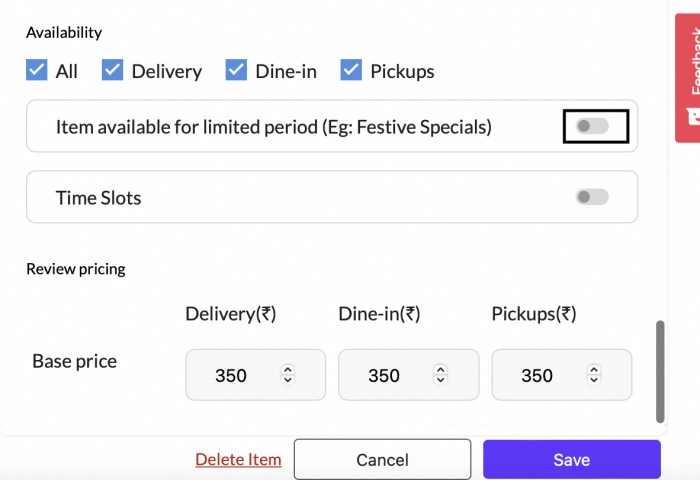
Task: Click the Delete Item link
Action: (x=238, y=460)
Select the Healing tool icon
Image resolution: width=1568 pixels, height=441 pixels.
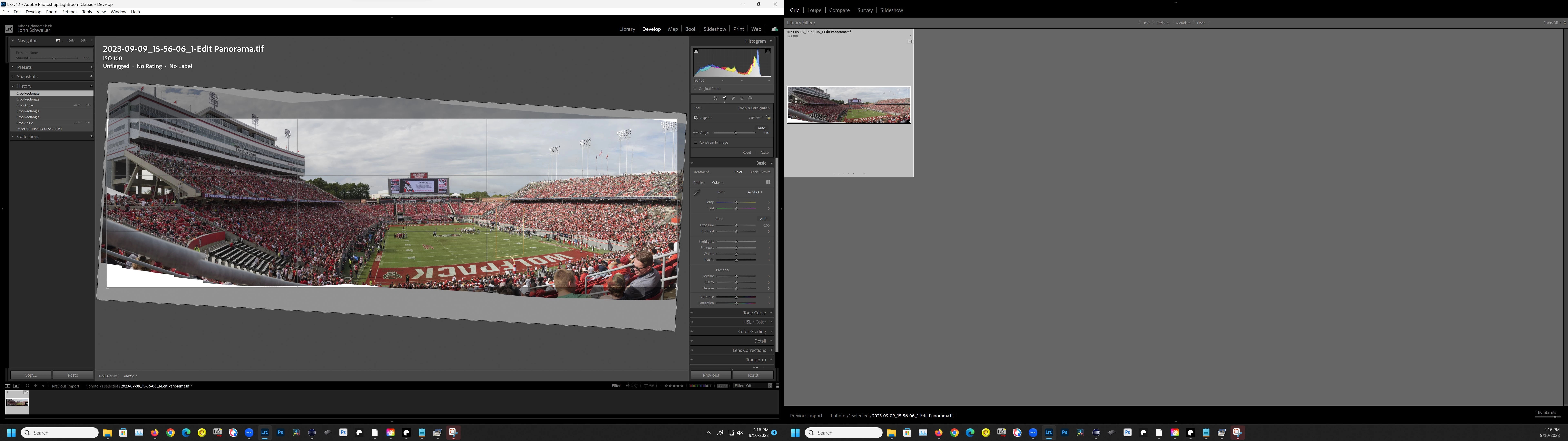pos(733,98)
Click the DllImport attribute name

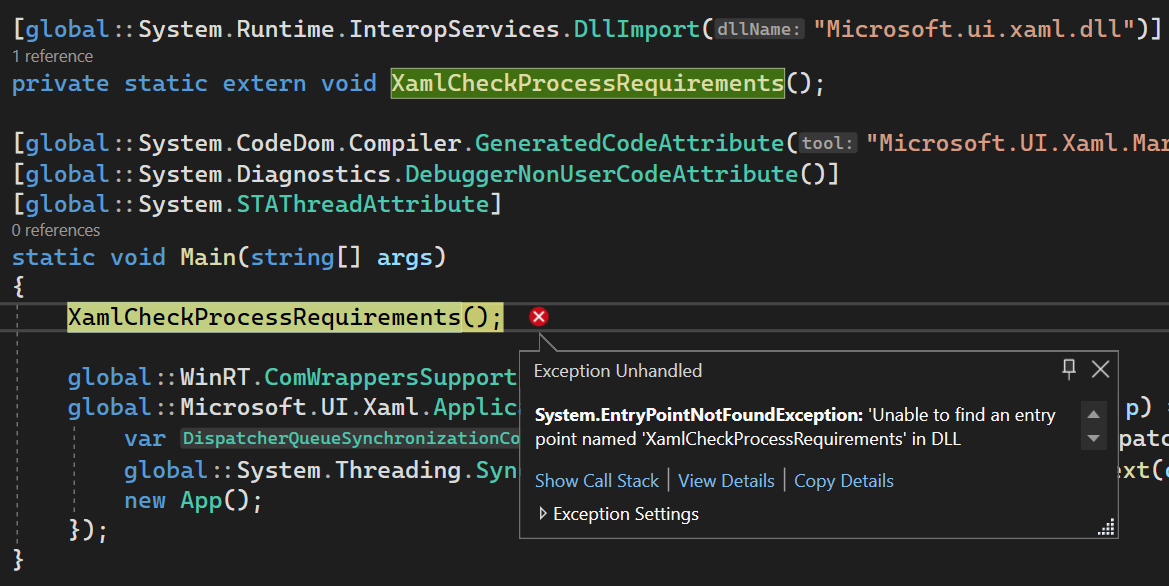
• • •
» Stated problem
Reproduce the listing verbatim, starting at the line that contains "Select the Healing tool icon" and ending at the end of the listing, with both ends included. Omit the pictures from your answer.

» Written response
Select the Healing tool icon
Image resolution: width=1568 pixels, height=441 pixels.
pos(733,98)
Click the DllImport attribute name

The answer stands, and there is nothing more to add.